> **Exercise brief**: A line qualifies if it holds the string "computer". Copy every qualifying line from the records.

> **Data for analysis**:

-.-.-

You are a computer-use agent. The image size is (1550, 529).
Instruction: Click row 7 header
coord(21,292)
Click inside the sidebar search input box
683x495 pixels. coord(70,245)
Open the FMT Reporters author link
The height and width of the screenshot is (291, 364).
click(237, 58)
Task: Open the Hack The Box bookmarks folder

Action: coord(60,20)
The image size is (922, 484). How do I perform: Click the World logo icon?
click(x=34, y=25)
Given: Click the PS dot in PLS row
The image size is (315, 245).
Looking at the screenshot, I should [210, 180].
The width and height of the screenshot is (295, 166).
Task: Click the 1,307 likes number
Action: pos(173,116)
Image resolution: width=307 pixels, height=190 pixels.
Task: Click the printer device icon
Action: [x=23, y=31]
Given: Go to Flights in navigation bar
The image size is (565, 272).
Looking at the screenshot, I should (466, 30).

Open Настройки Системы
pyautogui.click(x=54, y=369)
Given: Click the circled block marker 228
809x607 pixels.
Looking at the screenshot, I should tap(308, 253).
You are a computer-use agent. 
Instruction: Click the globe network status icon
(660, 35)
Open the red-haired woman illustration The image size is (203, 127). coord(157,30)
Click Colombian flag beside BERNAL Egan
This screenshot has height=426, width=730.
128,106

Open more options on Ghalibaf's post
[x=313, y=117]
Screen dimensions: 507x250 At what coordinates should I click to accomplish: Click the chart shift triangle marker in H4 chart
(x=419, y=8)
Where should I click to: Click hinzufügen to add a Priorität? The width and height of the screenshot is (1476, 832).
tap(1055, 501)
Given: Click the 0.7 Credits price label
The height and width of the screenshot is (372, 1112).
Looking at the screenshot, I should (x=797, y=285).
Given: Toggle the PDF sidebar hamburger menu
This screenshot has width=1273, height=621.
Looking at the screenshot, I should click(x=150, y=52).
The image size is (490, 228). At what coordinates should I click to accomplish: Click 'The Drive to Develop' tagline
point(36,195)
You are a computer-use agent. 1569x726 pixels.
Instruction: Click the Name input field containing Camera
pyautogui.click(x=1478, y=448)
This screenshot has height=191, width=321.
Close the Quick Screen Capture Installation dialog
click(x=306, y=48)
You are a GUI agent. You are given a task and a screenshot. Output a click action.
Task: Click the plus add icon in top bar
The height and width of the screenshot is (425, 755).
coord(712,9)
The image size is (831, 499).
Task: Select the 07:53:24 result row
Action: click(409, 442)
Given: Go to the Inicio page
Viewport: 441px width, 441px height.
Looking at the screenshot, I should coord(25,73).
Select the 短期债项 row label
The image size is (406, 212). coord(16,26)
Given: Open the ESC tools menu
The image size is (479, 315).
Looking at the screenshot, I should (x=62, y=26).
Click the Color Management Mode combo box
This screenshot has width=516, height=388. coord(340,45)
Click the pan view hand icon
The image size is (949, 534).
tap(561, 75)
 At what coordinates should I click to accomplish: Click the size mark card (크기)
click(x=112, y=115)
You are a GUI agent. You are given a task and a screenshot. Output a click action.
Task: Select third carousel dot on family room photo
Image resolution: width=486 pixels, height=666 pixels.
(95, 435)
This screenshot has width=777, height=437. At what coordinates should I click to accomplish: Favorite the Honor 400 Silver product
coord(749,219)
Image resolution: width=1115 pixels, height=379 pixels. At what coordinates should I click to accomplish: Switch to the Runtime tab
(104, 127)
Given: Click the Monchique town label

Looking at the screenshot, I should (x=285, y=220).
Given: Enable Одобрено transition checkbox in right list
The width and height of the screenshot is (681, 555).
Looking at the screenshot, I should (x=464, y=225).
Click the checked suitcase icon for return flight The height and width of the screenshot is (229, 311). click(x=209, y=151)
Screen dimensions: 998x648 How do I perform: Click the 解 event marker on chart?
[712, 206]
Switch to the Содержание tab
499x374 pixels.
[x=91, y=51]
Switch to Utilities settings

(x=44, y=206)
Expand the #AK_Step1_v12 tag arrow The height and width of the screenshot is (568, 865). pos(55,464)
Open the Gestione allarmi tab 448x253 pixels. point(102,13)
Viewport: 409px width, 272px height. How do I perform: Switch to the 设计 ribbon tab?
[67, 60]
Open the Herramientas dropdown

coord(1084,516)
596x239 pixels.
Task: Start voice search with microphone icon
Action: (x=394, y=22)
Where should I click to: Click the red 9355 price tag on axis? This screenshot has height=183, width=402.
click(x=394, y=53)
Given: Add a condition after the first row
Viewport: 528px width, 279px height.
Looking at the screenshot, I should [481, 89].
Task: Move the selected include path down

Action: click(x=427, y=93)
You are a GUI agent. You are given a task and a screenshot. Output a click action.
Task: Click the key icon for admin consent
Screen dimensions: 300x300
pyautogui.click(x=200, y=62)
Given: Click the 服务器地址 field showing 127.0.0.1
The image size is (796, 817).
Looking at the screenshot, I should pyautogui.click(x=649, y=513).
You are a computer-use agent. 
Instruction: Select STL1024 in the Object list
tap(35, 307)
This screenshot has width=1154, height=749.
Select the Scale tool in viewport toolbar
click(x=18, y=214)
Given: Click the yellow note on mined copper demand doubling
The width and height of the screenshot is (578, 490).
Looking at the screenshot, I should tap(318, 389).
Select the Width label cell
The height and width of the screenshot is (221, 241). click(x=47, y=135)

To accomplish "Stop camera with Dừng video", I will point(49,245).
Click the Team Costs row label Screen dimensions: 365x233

-.-.-

> **Solution**:
You are a computer-use agent. The image size is (1550, 529).
You are a computer-use agent. 
You are a computer-use agent. 1569x726 pixels.
You are a computer-use agent. 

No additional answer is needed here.